··· EXTRACT PROVIDED

Oh, and my kids are hams like the dog is.


----------



## jpmcgrew (May 2, 2008)

jpmcgrew said:


> Hope this works
> 
> 
> http://i43.photobucket.com/albums/e372/jpmcgrew/IMG_0700.jpg
> ...


 
 Can someone tell me how to get these up as pictures instead of links? Please?


----------



## Saphellae (May 2, 2008)

Suzi, I love your kitchen. The cupboards are very nice.

Karen, your kitchen is so fun!  It's so Mexican too!  Reminds me of a tex-mex design.   I adore bright kitchens and yours takes the cake!


----------



## CharlieD (May 2, 2008)

no matter how big the kitchen would be, it would be too small for me. I have too much stuff and if i had biger kitchen i would get even more stuff, i love pots/pans/gedgets. It's crazy, it's adiction.


----------



## Saphellae (May 2, 2008)

I love browsing the kitchen sections at stores.  I think I am addicted as well.


----------



## suziquzie (May 2, 2008)

jpmc.... I'm not sure how from photobucket, I just attached them from my hard drive.


----------



## Fisher's Mom (May 2, 2008)

CharlieD said:


> no matter how big the kitchen would be, it would be too small for me. I have too much stuff and if i had biger kitchen i would get even more stuff, i love pots/pans/gedgets. It's crazy, it's adiction.


Me, too, Charlie. I would absolutely love to have a huge commercial style kitchen in my home. Stainless everywhere. Loads of open shelving. 2 big sink areas. A drain in the floor. I would especially like 3 or 4 large stainless work tables. I have one now in the center of my kitchen and that is where everyone gravitates and most food prep gets done. I greatly admire beautiful wood cabinets and granite counter tops but I prefer the easy cleaning of stainless - there is virtually no maintenance.


----------



## pacanis (May 2, 2008)

Well, I suppose I can 

Right click and copy the link, click on the yellowish photo icon on the Reply toolbar, backspace out the existing "http://", then paste your link into the field.

Works for me 

edited to add: Obviously this is one of jp's pics


----------



## Fisher's Mom (May 2, 2008)

This is the best thread!!! I love peeking into all of your kitchens. They are all beautiful to me, even Saphe's charming, miniature one. JP's wonderful, bright cabinets are a delight, not to mention the gorgeous countertops. Suzie's abundant and beautiful cabinets (and kids) are a pleasure to look at. Fireweaver's lovely dining area right next to her charming kitchen. Lefse's gorgeous countertops and backspash. MexicoKaren's fantastic Mexican kitchen and to-die-for patio. Maverick's busy, happy kitchen complete with adorable kid! GotGarlic's "straight out of Tuscany" remodel. Pacanis's bright white kitchen with the wonderful quirky layout. Jeekinz delicious orange kitchen with the fabulous bar and french doors. Villasman's inviting, open kitchen. Wart's fantastically quirky, evolving kitchen (I love the light fixture). Qmax's kitchen that could be on the pages of House Beautiful. This has been better than a stack of magazines because all of you _really cook_! Thanks for inviting me into your kitchen's everyone!

······

__APPLY WHAT YOU READ__.
a) Answer these questions about the kitchen forum thread, one per line:
(i) According to suziquzie, where did she attach her pictures from?
(ii) What does Fisher's Mom say she currently has in the center of her kitchen?
(iii) Which icon on the Reply toolbar does pacanis say to click?
b) List every distinct username shown as the author of a post in the kitchen forum thread.
c) Write the next part of the forum thread about members' kitchens, starting right after its last post.

··· DATA SEGMENT

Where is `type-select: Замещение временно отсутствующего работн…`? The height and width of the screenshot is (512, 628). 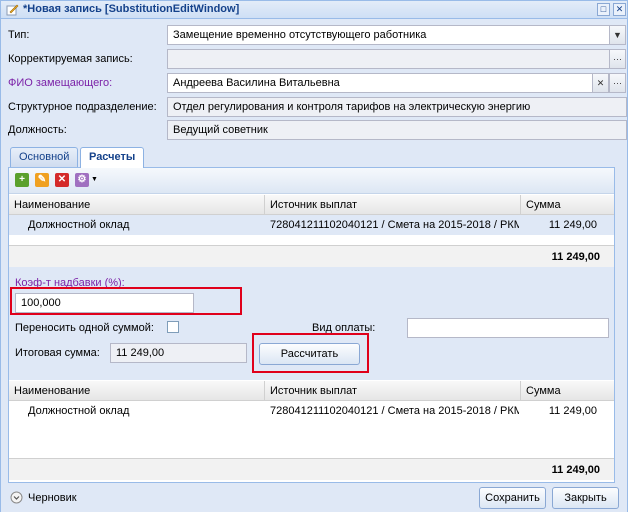
type-select: Замещение временно отсутствующего работн… is located at coordinates (388, 35).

······

__TASK-BY-TASK RESULTS__.
a)
(i) From her hard drive.
(ii) One large stainless work table.
(iii) The yellowish photo icon.

b) jpmcgrew, Saphellae, CharlieD, suziquzie, Fisher's Mom, pacanis

c)
----------



## suziquzie (May 2, 2008)

My cabinets? Are you 2 feeling alright? 

Those ugly cabinets are the original 1973 yuckys the house was built with! 
I can't wait to get rid of them! 

But thank you kindly.


----------



## pacanis (May 2, 2008)

I hear ya, Suzi.
"wonderful quirky layout"??? What's wonderful about telling the dogs to move everytime I want to get around the corner and over to the stove?


But that was a very sweet post, FM


----------



## jpmcgrew (May 2, 2008)

Pacanis you are awsome. Thank You very much. Now I will try to do the other two on my own


----------



## MexicoKaren (May 2, 2008)

Fisher's Mom - I feel the same way! I love hearing about the new creations you are all making and to be able to see your kitchens (and glimpses of your families) is great fun. Even though they are all so different, it is clear that all of them are serious kitchens for real cooks (and most are also neater than mine- oh well....)


----------



## jpmcgrew (May 2, 2008)




----------



## jpmcgrew (May 2, 2008)




----------



## jpmcgrew (May 2, 2008)

Sorry about the two seperate pics. Can anyone guess what my favorite color is?


----------



## Saphellae (May 2, 2008)

Are those ALL fondue pots?


----------



## suziquzie (May 2, 2008)

mmmmmm is it purple?? 
could be copper too.....


----------



## Jeekinz (May 2, 2008)

Fisher's Mom said:


> I would especially like 3 or 4 large stainless work tables.


 
I like the idea of SS work surfaces for the easy to maintain aspect.  But when I was a heavy equipment mechanic, I had a few SS workbenches.  In the summer it was like working on a griddle and the reflection of the sun was blinding - lol.  I'd break a sweat just walking by them. 

It's a pain in the neck sometimes with the wood surface I have. Anytime I want to work with any meat I have to drag out a cutting board and then theres another thing that needs to be washed.  If/when we move, I'd like either a portable SS workstation that I could use outdoors with the BBQ or in the house, obviously.  OR a dedicated 'butcher station'.  The portable tables are frickin' expensive though.

My island only sees dough, fruits and veggies.  Things of that nature.


----------



## Jeekinz (May 2, 2008)

Saphellae said:


> Are those ALL fondue pots?


 
Party at JP's!  No double dipping!

If those are Mauviel I'm gonna pass out.


----------



## jpmcgrew (May 2, 2008)

Jeekinz said:


> Party at JP's! No double dipping!
> 
> If those are Mauviel I'm gonna pass out.


 No Mauviel. The other pots are fondue/chafing dishes I got all but one which was my dads on Ebay. Party is on! You guy's would love it out here if you like the outdoors it's like living in a National Park.

Where I live you can't get in without a password for the gate.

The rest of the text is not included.